NISTFormat	The NIST format that was used to exchange the biometric sample.
NIST	The binary file of the biometric data.
MatchingScore	Result of the comparison, indicating the degree of similarity between the biometric samples (for fingerprints, the matching score is for the whole fingerprint set from the probe data). The higher the score, the higher the similarity.
MatchingInterval	This element indicates in which interval the matching score lies below, in-between and above the matching threshold and possible matching threshold.
Facial image
QualityValue	An indication of the quality of the biometric. The biometric quality scores of the facial images are based on an algorithm that follow the ISO/IEC 19794-5:2011 recommendations.

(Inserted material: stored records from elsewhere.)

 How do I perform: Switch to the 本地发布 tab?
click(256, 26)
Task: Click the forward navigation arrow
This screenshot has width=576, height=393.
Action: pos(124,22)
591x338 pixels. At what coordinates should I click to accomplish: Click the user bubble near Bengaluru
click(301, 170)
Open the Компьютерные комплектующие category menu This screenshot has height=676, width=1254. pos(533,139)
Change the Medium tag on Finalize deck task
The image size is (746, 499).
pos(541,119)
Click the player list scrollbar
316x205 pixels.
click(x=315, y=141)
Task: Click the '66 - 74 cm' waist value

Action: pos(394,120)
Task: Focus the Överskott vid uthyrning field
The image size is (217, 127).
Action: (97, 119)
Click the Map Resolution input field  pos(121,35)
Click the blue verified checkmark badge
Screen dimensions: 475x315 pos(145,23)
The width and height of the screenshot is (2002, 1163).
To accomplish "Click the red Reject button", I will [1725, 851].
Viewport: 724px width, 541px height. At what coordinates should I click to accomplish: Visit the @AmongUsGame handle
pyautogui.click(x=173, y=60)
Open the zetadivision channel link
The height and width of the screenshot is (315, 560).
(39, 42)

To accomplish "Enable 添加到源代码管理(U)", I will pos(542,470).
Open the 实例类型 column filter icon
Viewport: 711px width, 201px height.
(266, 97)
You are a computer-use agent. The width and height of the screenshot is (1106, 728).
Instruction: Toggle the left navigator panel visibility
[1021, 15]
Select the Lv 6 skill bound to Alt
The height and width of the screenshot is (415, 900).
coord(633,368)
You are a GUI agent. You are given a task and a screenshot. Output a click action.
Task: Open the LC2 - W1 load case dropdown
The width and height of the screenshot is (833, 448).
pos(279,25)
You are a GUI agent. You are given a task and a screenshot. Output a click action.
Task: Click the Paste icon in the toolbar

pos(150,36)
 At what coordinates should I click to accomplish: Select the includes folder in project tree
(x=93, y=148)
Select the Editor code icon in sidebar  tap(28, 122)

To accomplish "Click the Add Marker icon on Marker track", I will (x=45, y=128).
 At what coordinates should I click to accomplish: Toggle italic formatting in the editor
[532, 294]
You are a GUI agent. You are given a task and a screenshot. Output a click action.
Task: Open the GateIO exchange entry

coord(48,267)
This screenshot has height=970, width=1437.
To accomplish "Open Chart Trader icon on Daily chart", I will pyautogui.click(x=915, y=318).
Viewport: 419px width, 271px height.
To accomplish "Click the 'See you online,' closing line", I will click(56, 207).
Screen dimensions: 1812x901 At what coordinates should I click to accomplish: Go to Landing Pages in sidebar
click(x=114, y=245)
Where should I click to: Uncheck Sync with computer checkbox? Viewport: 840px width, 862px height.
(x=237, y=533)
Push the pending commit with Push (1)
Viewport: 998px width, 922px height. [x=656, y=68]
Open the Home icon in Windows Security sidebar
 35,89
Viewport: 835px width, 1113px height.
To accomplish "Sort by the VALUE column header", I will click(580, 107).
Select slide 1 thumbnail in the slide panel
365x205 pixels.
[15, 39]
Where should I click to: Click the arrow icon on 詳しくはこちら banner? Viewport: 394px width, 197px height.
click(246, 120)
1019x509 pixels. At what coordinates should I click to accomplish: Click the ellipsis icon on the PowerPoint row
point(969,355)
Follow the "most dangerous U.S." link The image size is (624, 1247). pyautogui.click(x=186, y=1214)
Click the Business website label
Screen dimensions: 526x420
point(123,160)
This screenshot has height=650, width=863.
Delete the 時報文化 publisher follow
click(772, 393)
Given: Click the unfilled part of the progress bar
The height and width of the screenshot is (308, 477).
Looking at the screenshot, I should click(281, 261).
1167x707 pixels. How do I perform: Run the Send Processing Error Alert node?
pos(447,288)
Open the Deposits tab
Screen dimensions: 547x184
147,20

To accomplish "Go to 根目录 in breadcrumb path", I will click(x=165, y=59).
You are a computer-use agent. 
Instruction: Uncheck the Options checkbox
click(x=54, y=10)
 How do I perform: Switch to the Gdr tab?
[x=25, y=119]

NotProvidedReason	Code table value indicating a reason why facial image was not provided.
Source	Code table value indicating the source of the facial image.
Fingerprint
QualityValue	An indication of the quality of the biometric. The biometric quality scores of the fingerprints are based on the NFIQ 2.0 (NIST Fingerprint Image Quality version 2.0).
NotProvidedReason	Code table value indicating the reason why fingerprints were not provided.
FingersPermutation	Indicator whether the verification should be performed with fingers permutation or not.
HandsPermutation	Indicator whether the search should be performed with hands permutation or not. Only applicable for identifications with fingerprints.